The British had been receiving reinforcements throughout May until they reached a strength of about 6,000 men. On May 25, generals William Howe, John Burgoyne, and Henry Clinton arrived on , and Gage began planning to break out of the city.

The British plan was to fortify Bunker Hill and Dorchester Heights. They fixed the date for taking Dorchester Heights at June 18, but the colonists' committee of safety learned of the British plans on June 15. In response, they sent instructions to General Ward to fortify Bunker Hill and the heights of Charlestown, and he ordered Colonel William Prescott to do so. On the night of June 16, Prescott led 1,200 men over the Charlestown Neck and constructed fortifications on Bunker Hill and Breed's Hill.

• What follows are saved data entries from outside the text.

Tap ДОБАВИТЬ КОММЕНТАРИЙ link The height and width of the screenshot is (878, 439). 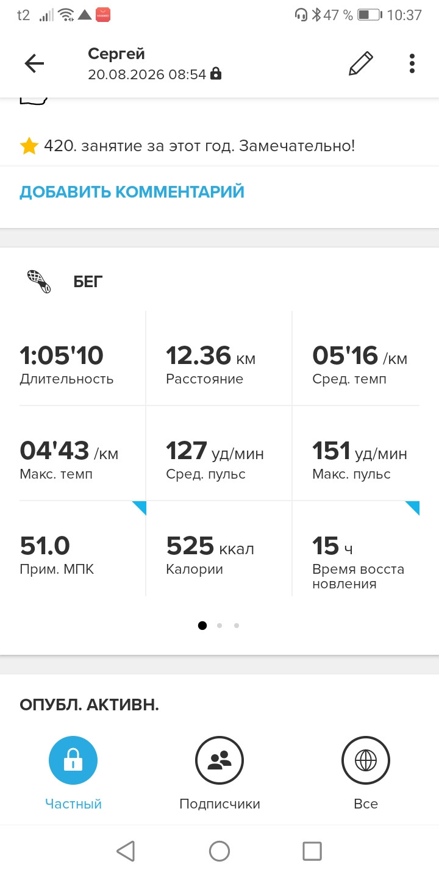132,191
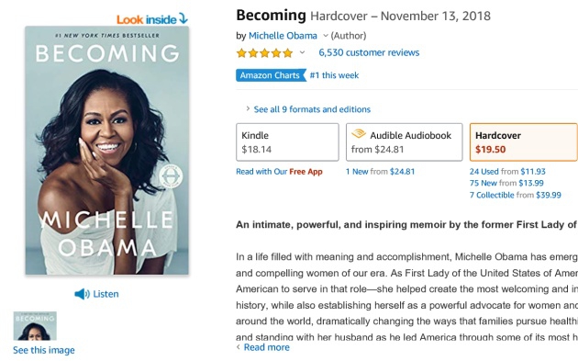Open 6,530 customer reviews link
The height and width of the screenshot is (361, 578).
point(369,52)
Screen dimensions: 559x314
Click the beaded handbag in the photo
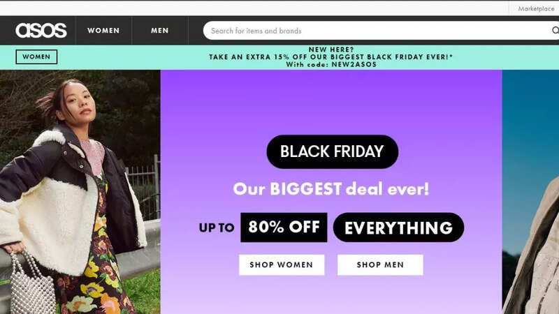pyautogui.click(x=32, y=283)
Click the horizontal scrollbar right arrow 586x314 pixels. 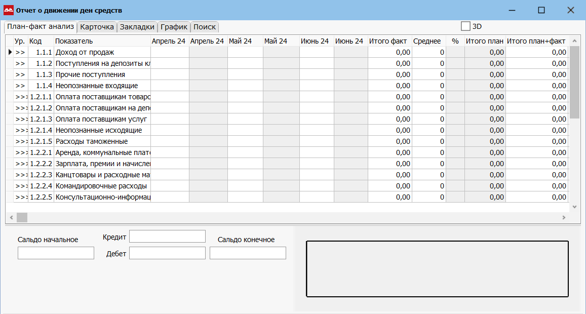point(563,217)
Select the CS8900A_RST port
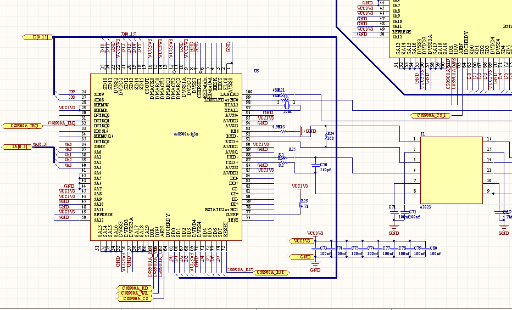The height and width of the screenshot is (310, 512). pyautogui.click(x=271, y=272)

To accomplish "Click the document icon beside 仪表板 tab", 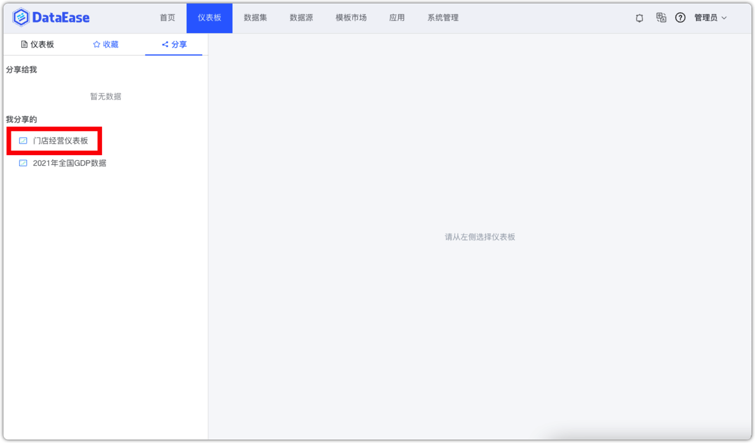I will (24, 44).
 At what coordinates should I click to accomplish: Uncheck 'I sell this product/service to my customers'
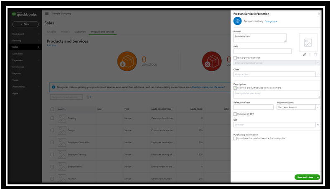(x=235, y=88)
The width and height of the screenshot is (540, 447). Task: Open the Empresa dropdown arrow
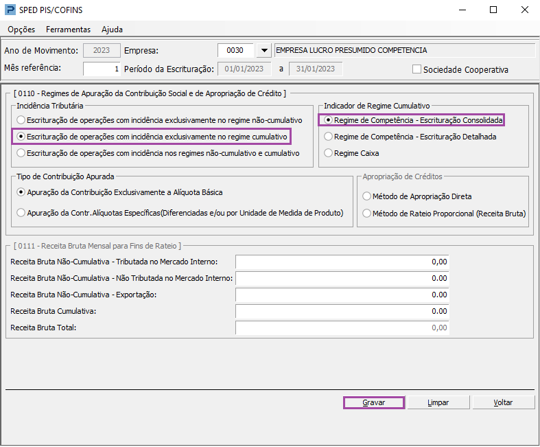(263, 50)
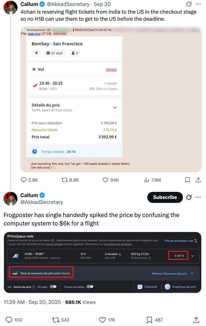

British forces under General Howe took the Charlestown peninsula on June 17 in the Battle of Bunker Hill. The British succeeded in their tactical objective of taking the high ground on the Charlestown peninsula, but they suffered significant losses with some 1,000 men killed or wounded, including 92 officers killed. The British losses were so heavy that there were no further direct attacks on American forces. The Americans lost the battle but had again stood against the British regulars with some success, as they successfully repelled two assaults on Breed's Hill during the engagement.

===Stalemate===
General George Washington arrived at Cambridge on July 2. He set up his headquarters at the Benjamin Wadsworth House at Harvard College and took command of the newly formed Continental Army the following day. By this time, forces and supplies were arriving, including four independent companies of riflemen (not part of any state line) from Maryland and Virginia. Washington began the work of molding the militias into an army, appointing senior officers (the militias had typically elected their leaders), and introducing more organization and disciplinary measures.

Washington required officers of different ranks to wear differentiating apparel so that they might be distinguished from their underlings and superiors. On July 16, he moved his headquarters to the John Vassall House in Cambridge. Toward the end of July, about 2,000 riflemen arrived in units raised in Pennsylvania, Maryland, and Virginia by Congressional mandate. The accuracy of the rifle was previously unknown in New England, and these forces were used to harass the besieged forces.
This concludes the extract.